_Goal of the exercise_.
Would you find each line in the entries below with the string "computer" and copy it?

** Opening Material provided block **

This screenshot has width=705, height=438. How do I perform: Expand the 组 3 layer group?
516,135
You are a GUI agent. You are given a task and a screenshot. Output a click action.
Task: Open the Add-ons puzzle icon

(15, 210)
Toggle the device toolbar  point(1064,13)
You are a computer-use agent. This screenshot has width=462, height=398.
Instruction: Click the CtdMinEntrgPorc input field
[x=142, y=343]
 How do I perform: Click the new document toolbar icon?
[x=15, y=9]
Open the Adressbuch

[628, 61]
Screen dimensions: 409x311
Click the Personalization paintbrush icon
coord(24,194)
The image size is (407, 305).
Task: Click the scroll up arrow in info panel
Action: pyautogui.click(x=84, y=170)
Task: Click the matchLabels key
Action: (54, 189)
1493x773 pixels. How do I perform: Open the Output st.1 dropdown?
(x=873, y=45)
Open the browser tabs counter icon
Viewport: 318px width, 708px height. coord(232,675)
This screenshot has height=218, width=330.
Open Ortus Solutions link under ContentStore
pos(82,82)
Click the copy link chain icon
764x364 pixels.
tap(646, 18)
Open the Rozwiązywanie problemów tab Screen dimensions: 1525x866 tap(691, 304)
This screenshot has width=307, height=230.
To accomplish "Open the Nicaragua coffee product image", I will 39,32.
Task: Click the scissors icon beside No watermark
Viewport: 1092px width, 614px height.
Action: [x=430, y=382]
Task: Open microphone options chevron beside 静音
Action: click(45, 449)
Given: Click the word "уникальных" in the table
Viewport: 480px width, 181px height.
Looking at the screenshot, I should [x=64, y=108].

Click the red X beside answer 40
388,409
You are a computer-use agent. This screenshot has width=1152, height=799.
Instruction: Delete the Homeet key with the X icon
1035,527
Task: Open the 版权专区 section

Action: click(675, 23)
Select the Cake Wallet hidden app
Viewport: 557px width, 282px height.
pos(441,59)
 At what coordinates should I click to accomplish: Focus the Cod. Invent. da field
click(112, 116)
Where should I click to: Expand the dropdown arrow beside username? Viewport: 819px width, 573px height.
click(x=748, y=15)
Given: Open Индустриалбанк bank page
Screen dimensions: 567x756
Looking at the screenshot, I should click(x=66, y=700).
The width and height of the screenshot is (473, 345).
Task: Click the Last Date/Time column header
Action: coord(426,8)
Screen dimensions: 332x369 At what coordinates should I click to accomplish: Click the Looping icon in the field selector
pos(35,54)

** Closing Material provided block **

_Exercise solution_.
You are a computer-use agent. This screenshot has width=462, height=398.
You are a computer-use agent. This screenshot has width=1152, height=799.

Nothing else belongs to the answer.